Saturday, June 2, 2007

I Love Gore Vidal!

You know how people ask that silly question "if you were stranded on a deserted island with only one person, who would you choose?" I hate that hypothetical stuff but....what an education you'd get if the one person was Gore Vidal. Since there'd only be the two of us, I wouldn't even have to worry about being intimidated by his amazing depth and breadth of knowledge on so many varied subjects. He'd HAVE to talk to me eventually!

Actually, he already is. At least that's how it seems as I listen to him read the second half of his biography, begun with Palimpsest back in '95. Yes, I know that earlier in this blog I told you that authors seldom make good readers but in Vidal's case that isn't so. In fact, no one else could read this memoir. His voice is lovely, so full of weariness (for outliving most of his friends and his dear partner of 50 years, Howard Austen) and sadness for our once proud country that seems to have hit rock bottom during the Bush years.

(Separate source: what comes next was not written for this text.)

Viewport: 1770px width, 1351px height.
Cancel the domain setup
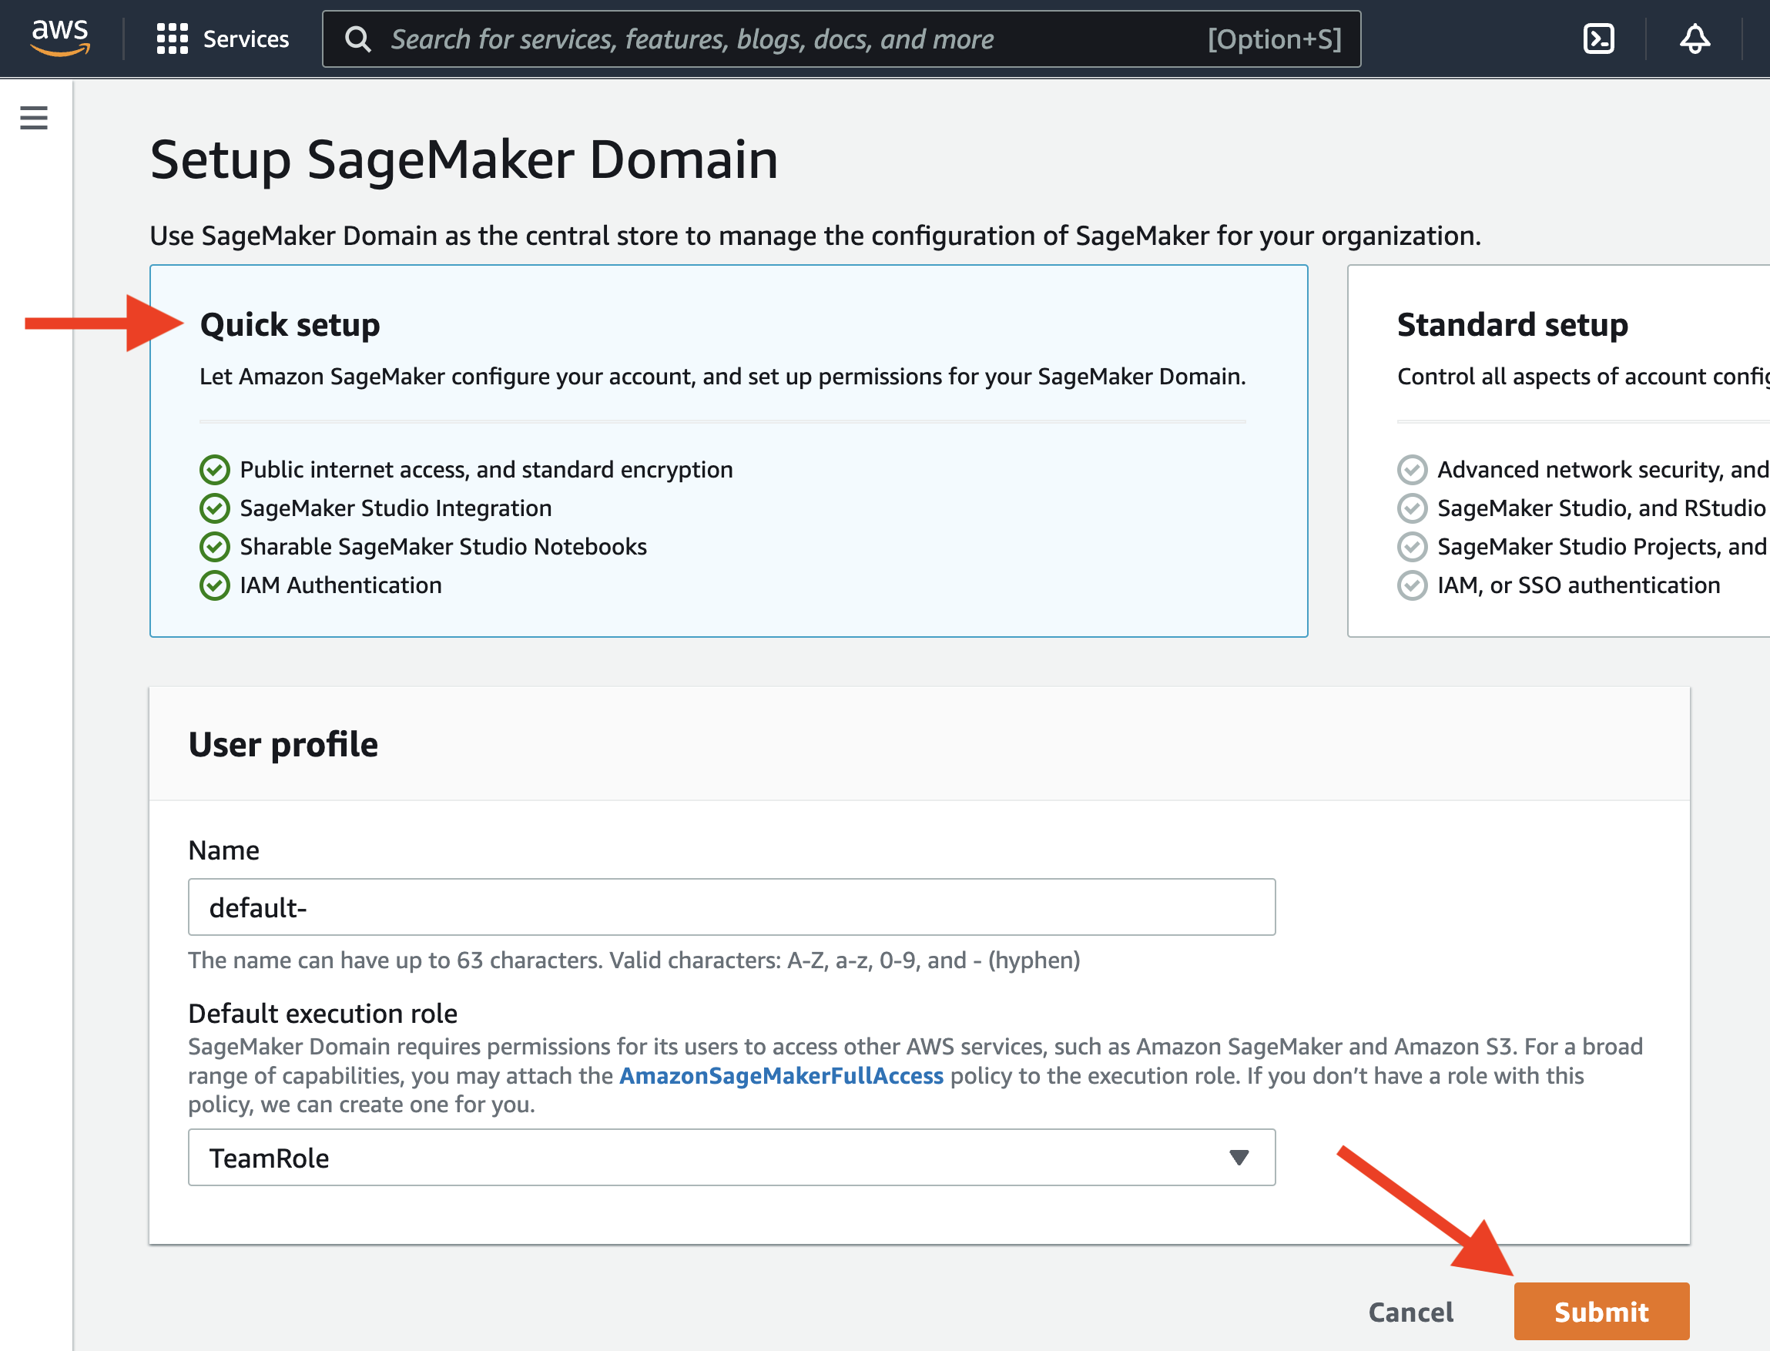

There are very few famous (and infamous) names from the worlds of literature, film and politics that haven't crossed Vidal's path. He's adept at imitating voices and does so with gusto when speaking of telling incidents involving Truman Capote, Tennessee (the Bird) Williams, Johnny Carson or the Kennedys. One wouldn't want to be the recipient of his sharped witted zingers but it's terribly funny when someone else, like Barbara Cartland, is.

The reasons I love Gore Vidal are many. How can you not appreciate a man who still writes all his work on yellow legal pads? His affinity for Italy brought him to my very favorite town on the Amalfi coast, Ravello, where he and Howard lived for nearly 30 years I believe. The first time I was there I had lunch in a wonderful little restaurant on a hill overlooking the water. Apparently he and Howard frequented this place and there was a photo of them with Bill and Hillary prominently displayed on the wall (much to the chagrin of my conservative traveling companions). I love his politics and the courage he had to speak out early on when only a few of us acknowledged that the Supreme Court took the presidency away from Al Gore and the American people.

Point to Point Navigation is not just a memoir but a fascinating look at the cultural history of the past fifty years. I highly recommend it. While you're reading that I'll be moving on to Vidal's fiction. It seems he even wrote a few mysteries under a pseudonym. It may take me a while but I'm a determined reader!